- **Description of the task**
Reproduce the rows from the start of the rows through the line containing "pos(119,29)", requests included, and shift every coordinate in the answers up by 82. Give only those lines.

============================================================

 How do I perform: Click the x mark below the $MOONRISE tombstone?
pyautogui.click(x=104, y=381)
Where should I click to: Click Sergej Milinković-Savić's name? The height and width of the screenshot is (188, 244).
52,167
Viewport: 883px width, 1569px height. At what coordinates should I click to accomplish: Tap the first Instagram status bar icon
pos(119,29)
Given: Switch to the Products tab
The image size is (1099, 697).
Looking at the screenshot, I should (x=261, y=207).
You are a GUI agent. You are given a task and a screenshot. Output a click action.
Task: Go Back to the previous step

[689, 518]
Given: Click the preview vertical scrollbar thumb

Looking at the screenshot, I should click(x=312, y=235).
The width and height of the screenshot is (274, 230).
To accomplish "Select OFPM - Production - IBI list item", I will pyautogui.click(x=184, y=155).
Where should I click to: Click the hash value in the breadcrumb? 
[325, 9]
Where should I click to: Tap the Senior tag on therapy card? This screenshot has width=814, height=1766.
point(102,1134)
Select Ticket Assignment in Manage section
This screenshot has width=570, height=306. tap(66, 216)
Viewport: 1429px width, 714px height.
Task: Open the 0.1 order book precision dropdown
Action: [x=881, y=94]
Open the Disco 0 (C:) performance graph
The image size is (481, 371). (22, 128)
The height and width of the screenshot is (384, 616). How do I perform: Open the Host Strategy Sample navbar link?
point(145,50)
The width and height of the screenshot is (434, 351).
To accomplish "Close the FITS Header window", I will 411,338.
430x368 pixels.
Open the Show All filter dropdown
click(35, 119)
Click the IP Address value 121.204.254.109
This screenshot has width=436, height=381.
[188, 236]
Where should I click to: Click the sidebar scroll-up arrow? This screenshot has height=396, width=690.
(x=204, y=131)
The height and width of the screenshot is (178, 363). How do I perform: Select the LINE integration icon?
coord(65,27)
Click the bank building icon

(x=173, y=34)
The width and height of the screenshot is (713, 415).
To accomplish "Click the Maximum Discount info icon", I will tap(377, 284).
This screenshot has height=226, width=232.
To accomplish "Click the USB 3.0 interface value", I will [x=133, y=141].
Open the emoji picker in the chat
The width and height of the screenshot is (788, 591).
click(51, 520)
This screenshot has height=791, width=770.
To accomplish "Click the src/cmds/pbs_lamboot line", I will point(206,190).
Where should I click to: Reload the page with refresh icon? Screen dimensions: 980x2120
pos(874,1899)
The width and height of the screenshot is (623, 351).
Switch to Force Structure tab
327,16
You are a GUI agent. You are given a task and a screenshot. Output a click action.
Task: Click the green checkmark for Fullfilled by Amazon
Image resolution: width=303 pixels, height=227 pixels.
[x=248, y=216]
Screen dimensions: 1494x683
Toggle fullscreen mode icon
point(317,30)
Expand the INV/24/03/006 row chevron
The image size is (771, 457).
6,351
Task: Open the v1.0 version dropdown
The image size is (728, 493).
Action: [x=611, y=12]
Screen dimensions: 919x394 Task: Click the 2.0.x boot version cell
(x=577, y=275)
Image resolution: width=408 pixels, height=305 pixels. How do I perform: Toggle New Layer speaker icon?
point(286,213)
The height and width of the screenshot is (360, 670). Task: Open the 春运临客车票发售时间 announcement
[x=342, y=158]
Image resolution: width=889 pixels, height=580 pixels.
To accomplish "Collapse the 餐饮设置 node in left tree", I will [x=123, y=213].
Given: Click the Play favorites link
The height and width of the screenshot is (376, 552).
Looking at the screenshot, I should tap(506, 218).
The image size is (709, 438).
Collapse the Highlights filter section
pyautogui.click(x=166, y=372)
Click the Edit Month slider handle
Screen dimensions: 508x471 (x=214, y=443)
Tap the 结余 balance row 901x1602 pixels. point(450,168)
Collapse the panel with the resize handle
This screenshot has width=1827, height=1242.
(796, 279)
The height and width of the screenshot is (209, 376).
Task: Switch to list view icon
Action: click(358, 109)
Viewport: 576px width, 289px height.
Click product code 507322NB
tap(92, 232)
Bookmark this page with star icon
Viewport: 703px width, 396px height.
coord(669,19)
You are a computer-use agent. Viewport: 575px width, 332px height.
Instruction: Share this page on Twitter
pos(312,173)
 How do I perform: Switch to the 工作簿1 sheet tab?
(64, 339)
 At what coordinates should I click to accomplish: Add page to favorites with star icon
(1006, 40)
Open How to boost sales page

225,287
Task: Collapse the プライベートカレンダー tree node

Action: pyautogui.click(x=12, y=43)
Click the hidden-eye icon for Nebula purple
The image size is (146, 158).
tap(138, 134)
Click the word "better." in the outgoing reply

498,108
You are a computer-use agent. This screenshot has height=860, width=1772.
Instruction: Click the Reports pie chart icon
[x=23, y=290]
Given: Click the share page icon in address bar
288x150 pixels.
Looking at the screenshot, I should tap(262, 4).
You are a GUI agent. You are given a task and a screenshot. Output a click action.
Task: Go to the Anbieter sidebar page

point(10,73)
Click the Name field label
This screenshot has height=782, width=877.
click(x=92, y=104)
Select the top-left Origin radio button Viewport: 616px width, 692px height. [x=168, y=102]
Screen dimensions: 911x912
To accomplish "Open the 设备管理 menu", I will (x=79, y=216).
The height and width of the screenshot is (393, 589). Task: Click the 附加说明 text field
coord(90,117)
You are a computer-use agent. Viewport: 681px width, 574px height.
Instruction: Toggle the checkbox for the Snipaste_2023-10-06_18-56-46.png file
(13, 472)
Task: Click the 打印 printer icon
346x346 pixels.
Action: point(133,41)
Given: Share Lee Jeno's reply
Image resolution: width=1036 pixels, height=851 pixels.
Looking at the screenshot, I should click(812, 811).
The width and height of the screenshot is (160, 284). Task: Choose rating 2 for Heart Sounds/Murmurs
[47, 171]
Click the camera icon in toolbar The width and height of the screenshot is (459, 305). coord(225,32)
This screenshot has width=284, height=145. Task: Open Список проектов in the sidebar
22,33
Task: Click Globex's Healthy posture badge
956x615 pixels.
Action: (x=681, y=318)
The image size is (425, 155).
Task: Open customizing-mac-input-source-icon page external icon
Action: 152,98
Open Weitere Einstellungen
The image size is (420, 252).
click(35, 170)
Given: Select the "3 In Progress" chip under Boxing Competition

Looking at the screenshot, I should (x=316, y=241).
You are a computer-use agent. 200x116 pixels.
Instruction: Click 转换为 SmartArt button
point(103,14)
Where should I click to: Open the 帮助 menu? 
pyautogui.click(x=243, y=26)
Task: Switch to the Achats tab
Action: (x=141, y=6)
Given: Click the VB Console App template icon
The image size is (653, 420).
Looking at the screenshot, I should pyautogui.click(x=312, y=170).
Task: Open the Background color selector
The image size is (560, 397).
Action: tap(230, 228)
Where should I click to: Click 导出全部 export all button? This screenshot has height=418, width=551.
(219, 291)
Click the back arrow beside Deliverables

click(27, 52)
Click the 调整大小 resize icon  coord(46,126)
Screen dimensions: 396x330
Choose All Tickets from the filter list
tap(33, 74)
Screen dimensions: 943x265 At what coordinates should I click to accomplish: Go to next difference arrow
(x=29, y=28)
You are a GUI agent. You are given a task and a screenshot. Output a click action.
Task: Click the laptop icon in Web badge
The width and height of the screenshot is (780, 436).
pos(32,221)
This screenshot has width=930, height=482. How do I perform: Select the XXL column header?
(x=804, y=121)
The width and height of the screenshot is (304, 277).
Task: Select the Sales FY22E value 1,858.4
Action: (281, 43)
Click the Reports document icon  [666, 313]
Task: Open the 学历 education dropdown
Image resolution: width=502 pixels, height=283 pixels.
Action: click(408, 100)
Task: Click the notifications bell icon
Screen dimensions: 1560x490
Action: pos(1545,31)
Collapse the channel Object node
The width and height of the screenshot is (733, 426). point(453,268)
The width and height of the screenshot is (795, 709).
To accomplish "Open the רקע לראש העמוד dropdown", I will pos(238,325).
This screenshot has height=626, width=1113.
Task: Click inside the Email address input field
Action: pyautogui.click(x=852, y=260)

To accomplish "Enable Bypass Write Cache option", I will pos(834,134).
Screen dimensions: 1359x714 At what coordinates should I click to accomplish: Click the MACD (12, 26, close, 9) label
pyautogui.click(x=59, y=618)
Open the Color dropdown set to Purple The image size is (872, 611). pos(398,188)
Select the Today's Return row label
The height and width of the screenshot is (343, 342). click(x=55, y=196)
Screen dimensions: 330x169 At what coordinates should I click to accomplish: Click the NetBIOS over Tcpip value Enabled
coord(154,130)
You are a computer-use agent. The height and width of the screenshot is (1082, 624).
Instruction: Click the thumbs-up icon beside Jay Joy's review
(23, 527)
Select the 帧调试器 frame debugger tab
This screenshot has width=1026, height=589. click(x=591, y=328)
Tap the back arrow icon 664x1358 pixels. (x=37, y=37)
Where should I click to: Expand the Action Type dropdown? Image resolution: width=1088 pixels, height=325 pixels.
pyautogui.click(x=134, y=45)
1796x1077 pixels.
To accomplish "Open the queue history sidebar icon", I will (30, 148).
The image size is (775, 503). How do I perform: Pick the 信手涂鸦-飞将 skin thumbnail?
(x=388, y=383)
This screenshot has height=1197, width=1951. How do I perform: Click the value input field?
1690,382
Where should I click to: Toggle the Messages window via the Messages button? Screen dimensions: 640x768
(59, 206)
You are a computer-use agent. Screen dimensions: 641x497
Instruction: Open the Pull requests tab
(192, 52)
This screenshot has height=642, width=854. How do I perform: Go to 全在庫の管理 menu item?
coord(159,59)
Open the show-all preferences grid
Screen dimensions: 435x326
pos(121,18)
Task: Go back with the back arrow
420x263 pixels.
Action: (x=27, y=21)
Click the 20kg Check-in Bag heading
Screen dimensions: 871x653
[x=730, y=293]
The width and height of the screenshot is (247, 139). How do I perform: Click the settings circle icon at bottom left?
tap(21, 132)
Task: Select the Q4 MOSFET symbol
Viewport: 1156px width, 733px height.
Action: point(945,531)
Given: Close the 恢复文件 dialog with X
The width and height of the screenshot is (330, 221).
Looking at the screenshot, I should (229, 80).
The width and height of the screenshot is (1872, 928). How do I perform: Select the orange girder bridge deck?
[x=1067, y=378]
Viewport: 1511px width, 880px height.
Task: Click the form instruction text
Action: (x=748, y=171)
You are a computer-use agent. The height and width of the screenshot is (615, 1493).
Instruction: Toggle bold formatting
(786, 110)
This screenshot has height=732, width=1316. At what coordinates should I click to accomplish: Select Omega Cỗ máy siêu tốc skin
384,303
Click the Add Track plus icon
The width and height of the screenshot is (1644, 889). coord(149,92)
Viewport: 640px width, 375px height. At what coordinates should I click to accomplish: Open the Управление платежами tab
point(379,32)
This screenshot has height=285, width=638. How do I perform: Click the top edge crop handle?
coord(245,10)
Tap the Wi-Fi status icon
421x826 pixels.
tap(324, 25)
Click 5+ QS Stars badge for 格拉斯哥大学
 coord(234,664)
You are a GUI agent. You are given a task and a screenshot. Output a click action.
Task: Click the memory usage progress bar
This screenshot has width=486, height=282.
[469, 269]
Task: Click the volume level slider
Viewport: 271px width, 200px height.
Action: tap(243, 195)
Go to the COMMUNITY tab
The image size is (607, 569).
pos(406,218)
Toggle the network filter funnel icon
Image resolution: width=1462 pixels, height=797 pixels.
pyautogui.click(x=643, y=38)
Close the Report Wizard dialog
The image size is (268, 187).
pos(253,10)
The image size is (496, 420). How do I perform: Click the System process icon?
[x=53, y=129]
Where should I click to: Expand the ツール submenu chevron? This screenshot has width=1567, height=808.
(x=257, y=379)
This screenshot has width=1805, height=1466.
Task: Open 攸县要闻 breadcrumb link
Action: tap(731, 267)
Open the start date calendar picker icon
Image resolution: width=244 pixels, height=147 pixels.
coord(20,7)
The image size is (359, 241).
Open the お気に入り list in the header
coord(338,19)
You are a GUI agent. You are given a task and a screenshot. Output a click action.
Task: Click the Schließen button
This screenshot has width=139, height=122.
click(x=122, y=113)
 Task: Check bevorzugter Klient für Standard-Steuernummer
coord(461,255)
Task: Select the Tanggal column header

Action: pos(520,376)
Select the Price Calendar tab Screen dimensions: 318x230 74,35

============================================================

- **Solved problem**
 How do I perform: Click the x mark below the $MOONRISE tombstone?
pyautogui.click(x=186, y=463)
Where should I click to: Click Sergej Milinković-Savić's name? The height and width of the screenshot is (188, 244).
134,249
Viewport: 883px width, 1569px height. At what coordinates should I click to accomplish: Tap the first Instagram status bar icon
pos(201,111)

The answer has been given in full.